Diese Tatsache ist in der Zwischenzeit auch vielen Profi- und Freizeitvereinen in ganz Italien bekannt. Wohl nicht nur wegen des Geldes kommen Basket- und Fußballmannschaften der obersten Liga zum Sommertraining nach Südtirol. Wir Südtiroler halten aus touristischer Sicht ein Juwel in der Hand, welches größtenteils mit öffentlichen Mitteln finanziert wurde aber nicht genügend ausgelastet ist.
Das Problem dabei scheint aber zu sein, dass die Verwaltungshoheit dieser Infrastrukturen auf unterschiedlichste Interessensgruppen verteilt ist: Die Gemeinde, der Eishockeyverein, der Fußballklub, der Schwimmclub, der Sportverein und häufig auch die Schulen vertreten ihre Eigeninteressen und fahren brav zum Montagtermin nach Bozen. Sie sehen die Struktur nicht als Teil eines großen Ganzen, sondern als Ihr Eigentum welches es zu hüten und zu verteidigen gilt.
Ich denke, es ist über mehrere lokale oder regionale Koordinierungsstellen machbar, zahlreiche Vereine welche sowohl im Sommer als auch im Winter oft verzweifelt nach geeigneten Trainingsstätten suchen, bestens zu befriedigen.
Der Nebeneffekt wäre, dass Südtirol aus der Sicht der Italiener die Sportregion werden könnte, ohne dass wir dafür viel tun müssten. Wir würden vor allem junge Leute ansprechen, die gewiss im Alter wiederkommen. Wir würden unsere Infrastrukturen besser auslasten um so die laufenden Betriebs- und Sanierungskosten decken zu könnten. Und wir würden zusätzliche Nächtigungen erzielen, die allerdings insbesondere im Low-cost-Bereich angesiedelt sein würden. Hier sehe ich allerdings mancherorts noch einen gewissen Bedarf an preisgünstigen Gruppenunterkünften.

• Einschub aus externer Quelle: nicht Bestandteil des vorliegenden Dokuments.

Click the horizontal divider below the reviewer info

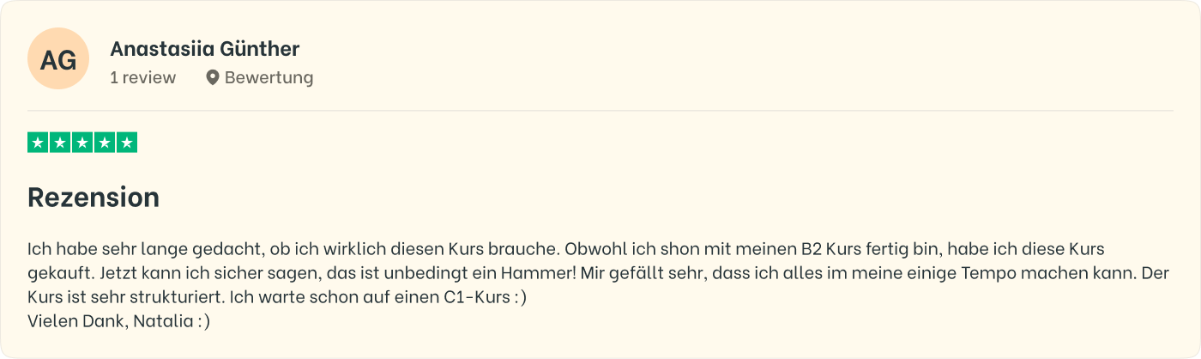pyautogui.click(x=601, y=111)
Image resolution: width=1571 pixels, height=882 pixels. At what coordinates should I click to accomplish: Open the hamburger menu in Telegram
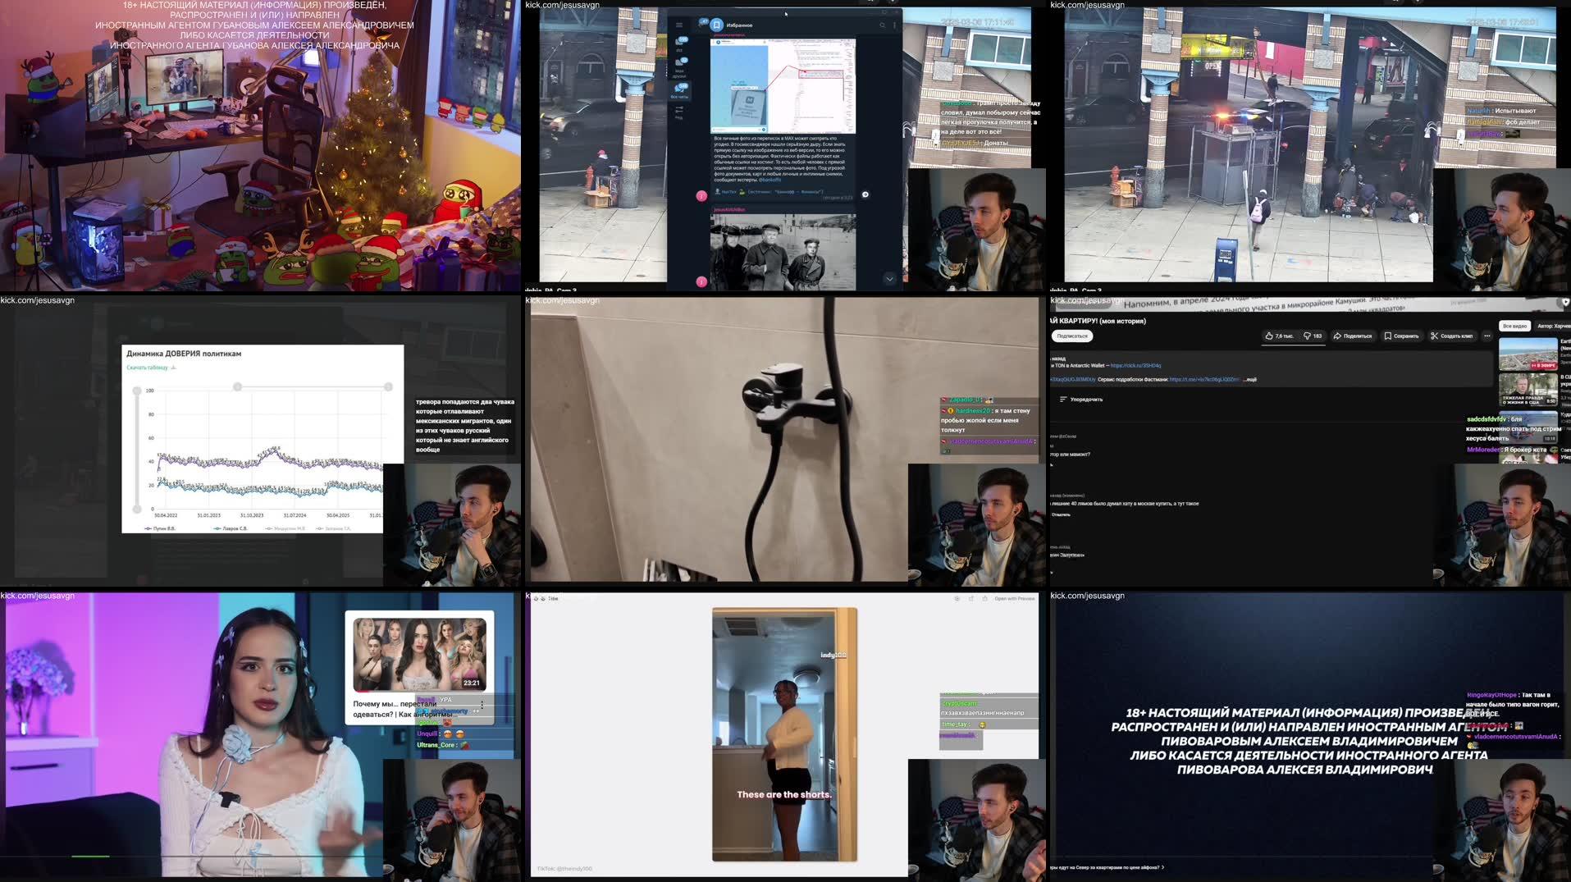click(679, 25)
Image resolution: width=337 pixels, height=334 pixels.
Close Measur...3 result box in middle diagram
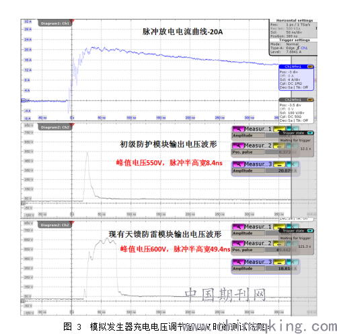click(293, 164)
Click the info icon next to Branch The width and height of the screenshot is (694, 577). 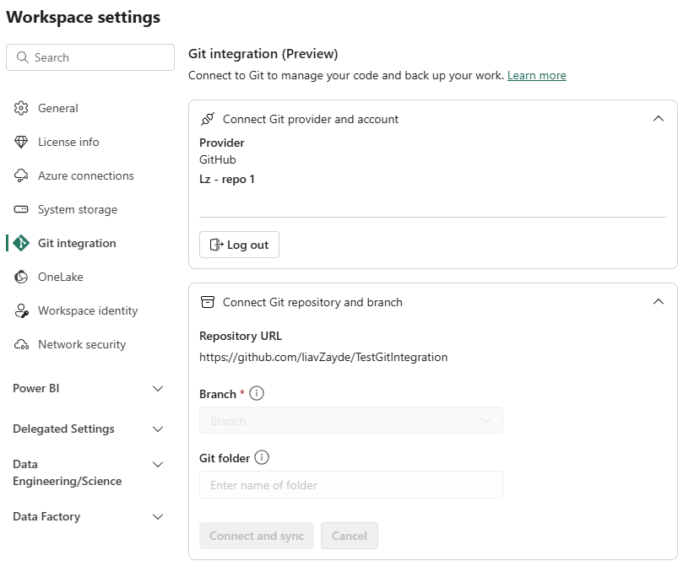click(258, 392)
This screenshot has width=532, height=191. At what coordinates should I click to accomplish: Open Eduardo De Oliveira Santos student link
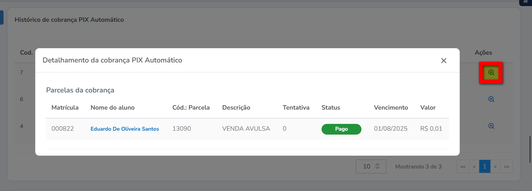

Aber nicht nur klassischen Sportvereine sind eine Zielgruppe. Auch die in Freizeitvereinen organisierten und im 4S-Hotel logierenden grauen Panther sind potentielle Kunden für unsere hochwertigen Sport- und Freizeitinfrasturkuren.
Der Tourism Management Club diskutiert genau dieses Thema am 03. März 2008, im Raiffeisenform von Bruneck. Es lautet: “Sport- und Freizeitinfrastrukturen in Südtirol, Chancen durch eine professionelle Vermarktung”. Eine Veranstaltung die allen Gemeindevätern zu empfehlen ist die künftig die Strukturkosten die Anlagen übernehmen dürfen.